En plus des entretiens individuels réguliers, outil indispensable de tout manager, je souhaiterais mettre en place une structure qui me permettrait de les aligner sur les objectifs de l’entreprise, de les aider à partager et à collaborer, tout en leur laissant la liberté d’expérimenter et de choisir leurs propres outils et pratiques.
Aligner
Je souhaite encourager les scrum masters à être de vrais moteurs pour l’amélioration continue de leurs équipes et plus largement de l’entreprise.
Pour ça je commencerais par mettre en place une réunion bi-mensuelle, à chaque fin de sprint, où chacun devrait répondre aux questions suivantes : “Qu’est ce que vous avez essayé et qu’est ce que vous avez appris ?”. L’idée est de mettre en avant l’importance d’aller au bout de leurs expérimentations, sprints après sprints.
Partager
J’organiserais aussi une autre réunion, toutes les deux semaines, au milieu des sprints, dont l’objet serait le partage. Des présentations sur des outils ou des pratiques, des discussions ou des sessions d’entraide et de coaching de groupe. L’idée est que chacun puisse apprendre des autres.
Un wiki serait monté pour accueillir les apprentissages de toutes ces réunions, afin de constituer une base de connaissance et un standard pour aider les nouveaux arrivants et le reste des équipes.
Collaborer
Tout l’intérêt du manager de scrum masters, c’est de réussir à les faire collaborer efficacement entre eux. Pour ça il faut leur apprendre à compter les uns sur les autres et à travailler ensemble sur des projets de plus en plus ambitieux.
Dans un premier temps, je m’assurerais que chacun connait les spécialités des autres. Qu’on sache si un des scrum masters est passionné par la résolution de conflits et la communication non violente, ou par les tests et la qualité, ou par le produit etc. Afin qu’on puisse le contacter si on a besoin d’aide.
Au bout de trois mois, je commencerais à faire travailler des scrum masters en paire, pour essayer de s’occuper de réduire les dépendances entre leurs équipes respectives.
Au bout de six mois, on devrait pouvoir commencer à travailler en groupe sur des sujets transverses et des projets communs.
Le conseil pour la fin
De plus en plus d'entreprises choisissent d'effectuer leur transition digitale en s'appuyant sur de l'agile à l'échelle et des scrum masters dans chaque équipe, donc on va voir émerger des configurations toujours plus performantes et plus intéressantes.

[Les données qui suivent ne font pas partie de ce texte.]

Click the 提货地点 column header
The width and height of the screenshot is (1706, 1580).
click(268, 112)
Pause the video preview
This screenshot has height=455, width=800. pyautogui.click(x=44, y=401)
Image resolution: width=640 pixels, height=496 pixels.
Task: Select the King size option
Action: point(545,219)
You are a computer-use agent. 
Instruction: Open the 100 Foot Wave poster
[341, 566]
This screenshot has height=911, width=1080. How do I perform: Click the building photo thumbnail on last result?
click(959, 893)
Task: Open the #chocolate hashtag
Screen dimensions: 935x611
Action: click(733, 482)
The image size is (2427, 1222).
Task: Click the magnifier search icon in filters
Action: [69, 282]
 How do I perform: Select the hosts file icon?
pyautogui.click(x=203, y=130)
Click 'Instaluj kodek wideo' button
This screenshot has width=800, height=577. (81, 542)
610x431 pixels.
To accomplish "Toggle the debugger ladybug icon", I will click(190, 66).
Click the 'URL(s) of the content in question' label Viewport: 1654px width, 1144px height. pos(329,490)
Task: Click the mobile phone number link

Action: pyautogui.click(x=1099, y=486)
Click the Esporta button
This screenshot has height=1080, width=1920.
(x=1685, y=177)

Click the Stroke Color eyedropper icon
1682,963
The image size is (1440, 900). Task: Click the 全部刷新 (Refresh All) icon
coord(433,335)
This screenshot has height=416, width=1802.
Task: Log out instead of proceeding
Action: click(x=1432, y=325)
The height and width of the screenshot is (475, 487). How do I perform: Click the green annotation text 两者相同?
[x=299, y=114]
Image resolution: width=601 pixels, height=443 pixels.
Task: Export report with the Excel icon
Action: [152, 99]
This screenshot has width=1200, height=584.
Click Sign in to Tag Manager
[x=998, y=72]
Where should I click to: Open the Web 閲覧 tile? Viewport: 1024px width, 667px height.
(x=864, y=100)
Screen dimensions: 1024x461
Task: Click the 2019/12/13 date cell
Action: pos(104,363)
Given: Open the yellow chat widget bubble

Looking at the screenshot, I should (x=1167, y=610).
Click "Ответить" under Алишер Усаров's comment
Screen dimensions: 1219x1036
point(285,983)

Je pense que les entreprises qui auront compris comment aligner et faire collaborer efficacement leurs leaders agiles se détacheront très vite du lot. Ce ne sera pas la nouvelle technique ou méthode de l'année que toutes les SSII vont vendre, mais je pense que ce focus aura un grand impact sur les années à venir.
Mon conseil : observez de près ces entreprises.
Bonus : l’état d’esprit du scrum master
Au delà du Scrum, des outils et des pratiques, être un scrum master c'est avant tout un mental, une façon différente de voir les choses.
Dans son article sur le leader agile, Henrik Kniberg a formulé d’une manière claire ce que j’appellerais le mantra du scrum master :
Qu’est ce qui devrait être en train de se passer mais ne l’est pas ? Qu’est ce que je peux faire pour que ça se passe, sans jamais devenir un goulot d’étranglement ?
Ça veut dire qu’en tant que scrum master (et aussi coach agile), on doit apprendre trois choses fondamentales :
Comment observer le système ? Prendre du recul, lever le nez du guidon, et voir les manques et les opportunités.
Comment emmener l’équipe ? Créer un contexte dans lequel l’équipe réagit aux manques ou aux opportunités.
Comment éviter d’être sur le chemin critique ? Aider l'équipe à pérenniser leurs améliorations, et s'assurer que tout continue de fonctionner une fois qu'on est parti
En travaillant votre propre amélioration continue suivant ces trois axes, vous pourrez devenir un véritable scrum master MASTER.